The Light Reactions depend upon the presence of chlorophyll, the primary light-harvesting pigment in the membrane of photosynthetic organisms. Absorption of a quantum of light by a chlorophyll molecule causes the displacement of an electron at the reaction center. The displaced electron is an energy source that is moved through a membrane photosynthetic electron transport system, being successively passed from an iron-sulfur protein (X ) to a quinone to a cytochrome and back to chlorophyll (Figure 12 below). As the electron is transported, a proton motive force
is established on the membrane, and ATP is synthesized by an ATPase enzyme. This manner of converting light energy into chemical energy is called cyclic photophosphorylation .
Figure 12. Photosystem I: cyclical electron flow coupled to photophosphorylation
The functional components of the photochemical system are light harvesting pigments , a membrane electron transport system , and an ATPase enzyme. The photosynthetic electron transport system of is fundamentally similar to a respiratory ETS, except that there is a low redox electron acceptor (eg ferredoxin ) at the top (low redox end) of the electron transport chain, that is first reduced by the electron displaced from chlorophyll.

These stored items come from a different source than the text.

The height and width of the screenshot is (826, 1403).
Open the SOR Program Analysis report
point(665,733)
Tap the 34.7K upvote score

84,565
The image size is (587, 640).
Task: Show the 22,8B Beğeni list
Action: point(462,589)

There are several types of pigments distributed among various phototrophic organisms. Chlorophyll is the primary light-harvesting pigment in all photosynthetic organisms. Chlorophyll is a tetrapyrrole which contains magnesium at the center of the porphyrin ring. It contains a long hydrophobic side chain that associates with the photosynthetic membrane. Cyanobacteria have chlorophyll a , the same as plants and algae. The chlorophylls of the purple and green bacteria, called bacteriochlorophylls are chemically different than chlorophyll a in their substituent side chains. This is reflected in their light absorption spectra. Chlorophyll a absorbs light in two regions of the spectrum, one around 450nm and the other between 650 -750nm; bacterial chlorophylls absorb from 800-1000nm in the far red region of the spectrum.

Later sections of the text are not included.